(Data for processing)
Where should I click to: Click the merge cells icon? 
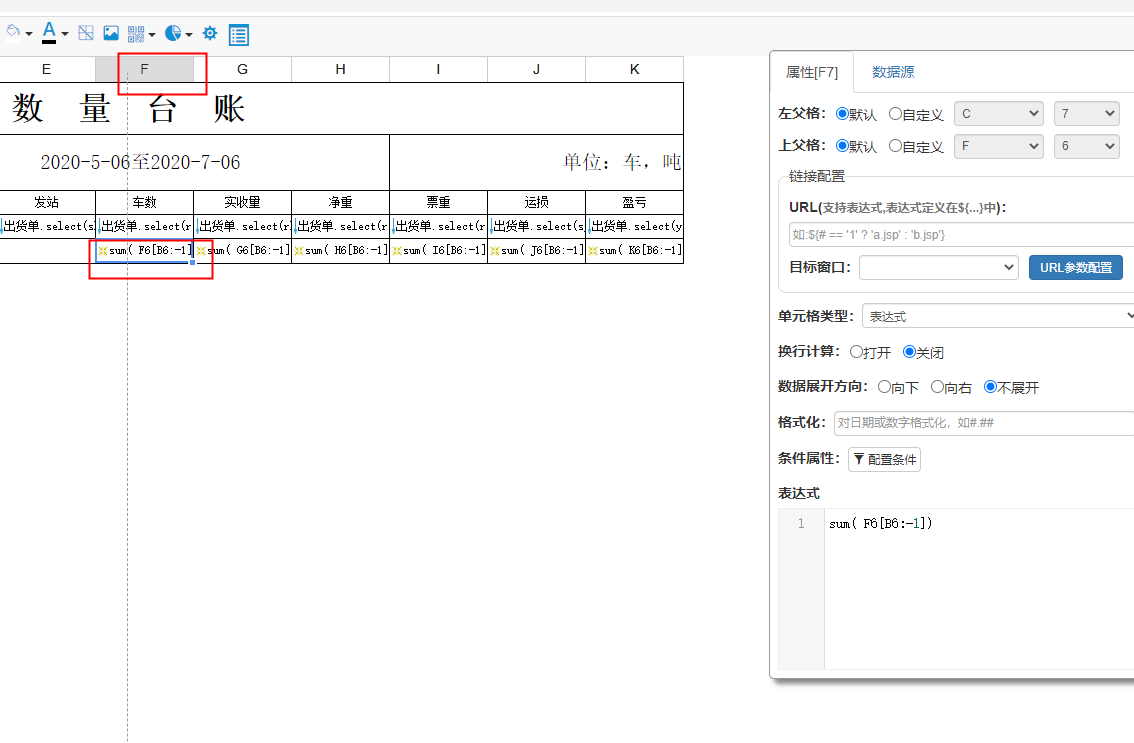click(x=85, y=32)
---
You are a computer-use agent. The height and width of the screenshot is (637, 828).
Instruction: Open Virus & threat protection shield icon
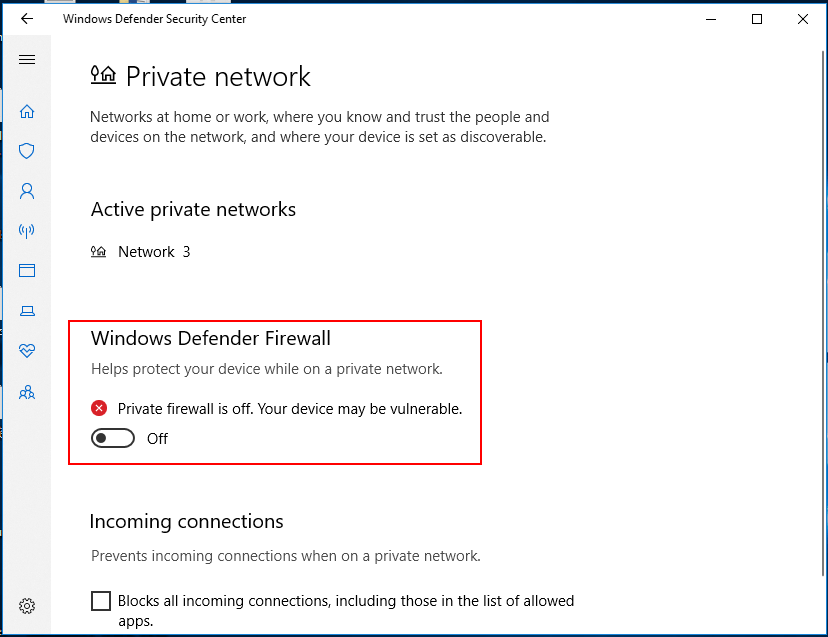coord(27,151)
...
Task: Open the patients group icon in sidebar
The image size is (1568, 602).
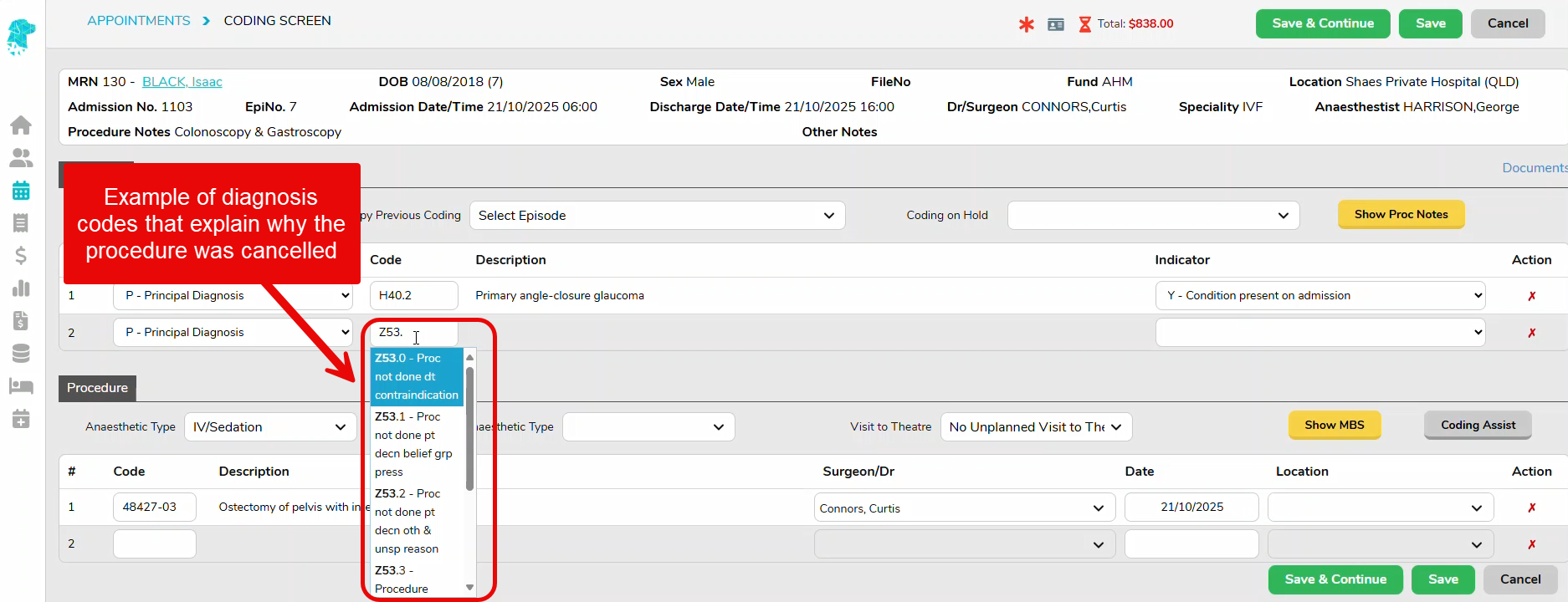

(Problem) Give back the records above exactly, limited to the lines between the one holding "Task: Open the patients group icon in sidebar" and the one holding "The image size is (1568, 602).", inclusive.

(Exercise response)
Task: Open the patients group icon in sidebar
The image size is (1568, 602).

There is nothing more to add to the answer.